Il Secolo XIX
Domenica 29 giugno 2008
LA DOMENICA
Panigaglia - un tesoro da pagare
Almeno qualcuno ripaghi la gente di Panigaglia, paradiso immolato al gas
Maurizio Maggiani
LA RIVISTA L’Espresso della settimana scorsa ha pubblicato un lungo reportage
sul “Tesoro del golfo della Spezia”. Dove il tesoro si cela nell’insenatura di Panigaglia,
ed è l’unico rigassificatore che albergano le italiche coste. Un rigassificatore è
davvero un tesoro per la tragica fame di risorse energetiche del Paese; un doppio
tesoro, se nei prossimi anni ne verrà raddoppiata la capacità; come nei noti piani
dell’Eni, avveduta proprietaria del tesoro, e negli aperti auspici del settimanale
L’Espresso, che in favore dell’azienda energetica nazionale realizza quella che
in gergo chiamano “marchetta”. E i cittadini abitatori del Golfo c’entrano qualcosa,
hanno una qualche relazione con il tesoro di Panigaglia?

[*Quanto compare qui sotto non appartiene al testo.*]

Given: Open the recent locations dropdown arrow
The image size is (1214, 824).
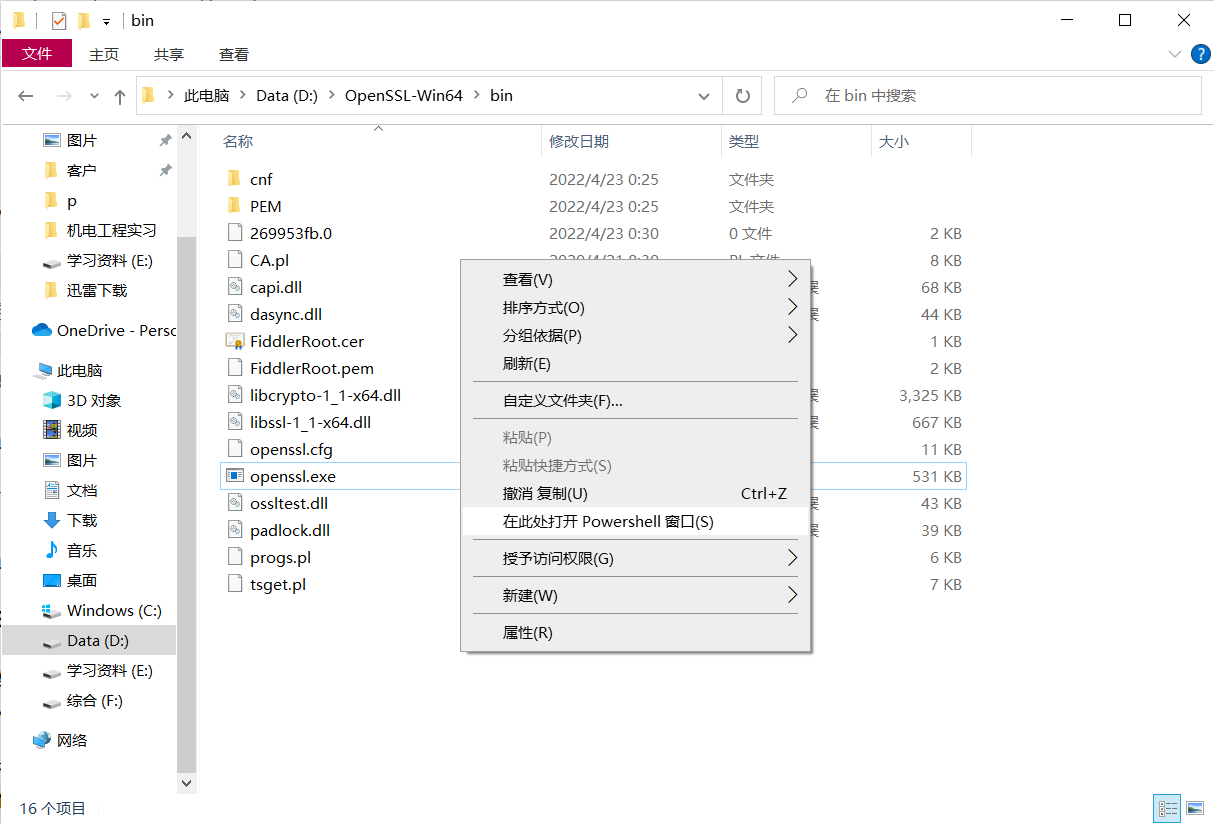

Il seno di Panigaglia era un
tesoro ancor prima che l’Eni, 40 anni or sono, installasse i suoi impianti affittandolo
dal Comune di Portovenere al cui territorio appartiene. Charles Louis de Secondat,
barone de La Brède e de Montesquieu, filosofo della politica, creatore della teoria
della separazione dei poteri, viaggiando per l’Italia capitò nel Golfo e si fece un
bagno a Panigaglia; gli rimase così a cuore quel posto che nel suo diario di viaggio lo
indica come la più bella insenatura del Mediterraneo. In effetti, chiunque si trovi a
compiere il periplo del Golfo, lo faccia per mare o per terra, non può che rimanere
estasiato per la bellezza di quel luogo; e non ne può che rimanere fortemente turbato,
nel constatare che quella rara perla è sede di un impianto industriale. Come è accaduto
in molte altre occasioni, a suo tempo la comunità ha ceduto un suo tesoro di inestimabile
valore per un tozzo di pane. Lo ha fatto in un’epoca in cui la sensibilità ambientalista
della classe politica era pari a zero, tempi di profonda ignoranza del valore del patrimonio
ambientale, tempi di sviluppo economico senza se e ma, dove il tozzo di pane era compendiato
in qualche decina di posti di lavoro, valutati come un bene sociale di incommensurabile
valore. Negli anni i posti di lavoro non sono aumentati, anzi, la piccola comunità di
Portovenere non riesce nemmeno a farsi pagare l’affitto dalla grande Compagnia, e per gli
abitatori cittadini del Golfo Panigaglia è solo una delle molte cose di cui doversi
vergognare al cospetto dei Montesquieu di passaggio. Per gli ambientalisti, una delle
molte battaglie che conducono nella certezza di non poterle vincere mai e poi mai. Perché
il rigassificatore naturalmente resterà finché ci saranno giacimenti di gas in qualche
parte del mondo, finché col gas ci dovremo scaldare e cuocere la pasta. Allo stesso modo
per cui resterà là a Vallegrande dov’è, la centrale termoelettrica dell’Enel, la più alta
ciminiera d’Europa, e i molti morti di cancro sepolti ai Boschetti. Ma io penso questo.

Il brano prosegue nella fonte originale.